Hallo Herr Schillberg, Hallo Herr Elzenbeck,
Dank nochmal für Ihre Tips.
An das Verfüllen des Hohlraums mit Lehm habe ich auch schon gedacht, war mir nur nicht sicher ob das mit den Porotonsteinen auch harmoniert.
Ganz auf Dämmung verzichten? Kann man da nicht was mit Holzweichfasermatten oder Schilfplatten machen?
Ist das mit dem Taupunkt wirklich so unkritisch? Wäre das nich besser wenn der Taupunkt nicht gerade in der Wand liegen würde?
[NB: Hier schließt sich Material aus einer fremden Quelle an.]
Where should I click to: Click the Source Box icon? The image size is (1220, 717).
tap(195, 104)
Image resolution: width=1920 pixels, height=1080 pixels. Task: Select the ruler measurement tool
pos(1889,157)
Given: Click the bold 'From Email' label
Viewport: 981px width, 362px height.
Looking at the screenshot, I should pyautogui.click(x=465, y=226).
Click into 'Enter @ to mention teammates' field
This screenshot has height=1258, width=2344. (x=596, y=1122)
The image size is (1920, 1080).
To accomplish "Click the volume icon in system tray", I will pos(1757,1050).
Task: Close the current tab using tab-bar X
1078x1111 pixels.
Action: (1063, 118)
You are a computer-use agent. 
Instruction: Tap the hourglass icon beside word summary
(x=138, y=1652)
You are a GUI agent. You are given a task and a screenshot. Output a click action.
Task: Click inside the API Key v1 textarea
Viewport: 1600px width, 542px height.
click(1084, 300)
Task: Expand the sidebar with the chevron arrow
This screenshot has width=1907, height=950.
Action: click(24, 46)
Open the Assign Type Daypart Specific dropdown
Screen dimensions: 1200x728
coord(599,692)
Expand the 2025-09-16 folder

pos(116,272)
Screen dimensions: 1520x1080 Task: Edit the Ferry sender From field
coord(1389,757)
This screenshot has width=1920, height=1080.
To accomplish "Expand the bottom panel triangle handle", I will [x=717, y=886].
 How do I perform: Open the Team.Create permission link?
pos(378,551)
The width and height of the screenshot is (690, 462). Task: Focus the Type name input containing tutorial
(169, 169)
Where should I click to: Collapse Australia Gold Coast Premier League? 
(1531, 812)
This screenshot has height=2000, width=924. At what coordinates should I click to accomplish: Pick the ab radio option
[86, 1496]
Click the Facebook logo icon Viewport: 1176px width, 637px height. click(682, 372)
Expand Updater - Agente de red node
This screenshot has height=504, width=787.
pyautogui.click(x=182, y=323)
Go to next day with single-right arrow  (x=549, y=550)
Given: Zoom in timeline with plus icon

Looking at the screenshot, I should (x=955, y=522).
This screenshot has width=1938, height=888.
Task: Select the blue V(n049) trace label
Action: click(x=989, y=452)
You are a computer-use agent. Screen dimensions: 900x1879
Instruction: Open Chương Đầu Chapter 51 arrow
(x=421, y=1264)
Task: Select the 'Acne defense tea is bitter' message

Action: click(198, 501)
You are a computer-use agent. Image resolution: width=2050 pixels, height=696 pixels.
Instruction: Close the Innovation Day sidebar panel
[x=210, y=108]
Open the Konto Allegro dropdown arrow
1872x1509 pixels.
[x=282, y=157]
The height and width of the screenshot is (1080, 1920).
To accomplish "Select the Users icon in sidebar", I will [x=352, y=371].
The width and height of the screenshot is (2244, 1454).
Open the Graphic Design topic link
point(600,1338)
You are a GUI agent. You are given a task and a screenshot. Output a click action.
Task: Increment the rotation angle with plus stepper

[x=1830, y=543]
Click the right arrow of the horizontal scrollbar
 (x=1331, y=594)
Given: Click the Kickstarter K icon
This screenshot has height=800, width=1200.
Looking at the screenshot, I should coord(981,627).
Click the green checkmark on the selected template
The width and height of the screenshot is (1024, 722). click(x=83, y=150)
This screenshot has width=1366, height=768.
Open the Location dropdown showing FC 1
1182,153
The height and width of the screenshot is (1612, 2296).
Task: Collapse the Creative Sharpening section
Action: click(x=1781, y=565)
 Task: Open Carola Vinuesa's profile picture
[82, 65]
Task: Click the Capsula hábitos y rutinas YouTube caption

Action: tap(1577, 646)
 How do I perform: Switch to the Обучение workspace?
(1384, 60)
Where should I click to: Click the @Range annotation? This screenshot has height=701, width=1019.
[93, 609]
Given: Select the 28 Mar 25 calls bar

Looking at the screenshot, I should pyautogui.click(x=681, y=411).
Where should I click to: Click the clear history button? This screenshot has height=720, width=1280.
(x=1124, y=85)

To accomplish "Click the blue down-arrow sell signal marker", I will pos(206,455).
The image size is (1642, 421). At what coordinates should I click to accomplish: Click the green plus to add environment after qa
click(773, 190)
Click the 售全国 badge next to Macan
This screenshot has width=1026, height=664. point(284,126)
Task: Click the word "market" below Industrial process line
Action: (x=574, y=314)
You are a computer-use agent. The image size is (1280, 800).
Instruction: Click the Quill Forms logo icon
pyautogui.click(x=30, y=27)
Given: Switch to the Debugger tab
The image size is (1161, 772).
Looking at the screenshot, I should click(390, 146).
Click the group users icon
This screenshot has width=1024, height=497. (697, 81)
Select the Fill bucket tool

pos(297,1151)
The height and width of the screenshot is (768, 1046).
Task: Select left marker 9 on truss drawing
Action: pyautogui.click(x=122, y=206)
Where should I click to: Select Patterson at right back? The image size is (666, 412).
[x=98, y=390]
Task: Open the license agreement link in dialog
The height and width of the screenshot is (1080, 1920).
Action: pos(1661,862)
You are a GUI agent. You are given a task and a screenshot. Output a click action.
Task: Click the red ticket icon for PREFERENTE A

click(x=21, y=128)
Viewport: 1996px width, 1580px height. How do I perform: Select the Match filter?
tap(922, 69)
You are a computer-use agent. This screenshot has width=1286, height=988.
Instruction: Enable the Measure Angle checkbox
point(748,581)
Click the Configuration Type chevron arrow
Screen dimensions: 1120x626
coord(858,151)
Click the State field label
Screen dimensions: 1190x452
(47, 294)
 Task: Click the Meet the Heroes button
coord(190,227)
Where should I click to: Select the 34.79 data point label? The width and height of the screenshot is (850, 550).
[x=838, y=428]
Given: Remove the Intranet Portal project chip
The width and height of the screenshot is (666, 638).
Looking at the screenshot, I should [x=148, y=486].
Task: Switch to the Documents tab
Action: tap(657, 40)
Sorry Johannes wenn ich mich in deinen Beitrag eingeklickt habe. Einen Parallel-Thread dafür aufzumachen halte ich nicht für sinnvoll, da die Experten sich auf ein Thema konzentrieren können.
gruß
Alexander Schelle



Leichtlehm ist Wärmedämmung,Korkgranulat ebenso



Hallo Herr Schelle,
die von mir vorgeschlagene Zwischenfüllungen mit mineralischem Leichtlehm,Korkleichtlehm oder Korkgranulat stellen eine gute Wärmedämmung dar. Die 24er Porotonwand dämmt schon allein recht passabel. Zusätzliche Dämmstoffe einzubauen halte ich für nicht notwendig,zumal dann der Taupunkt zum Problem werden kann. Der 2-schalige Mauerwerksaufbau mit Zwischenfüllung ist homogen,es gibt kein Tauwasserausfall in den Bauteilen.Außerdem ist das ganze auch baupraktisch in der Ausführung kein Problem, die Verfüllung wird beim Mauern der Porotonwände parallel eingefüllt. Auf Wunsch kann ich Ihnen gern eine K-Wert und Taupunktberechnung für Ihren Statiker erstellen.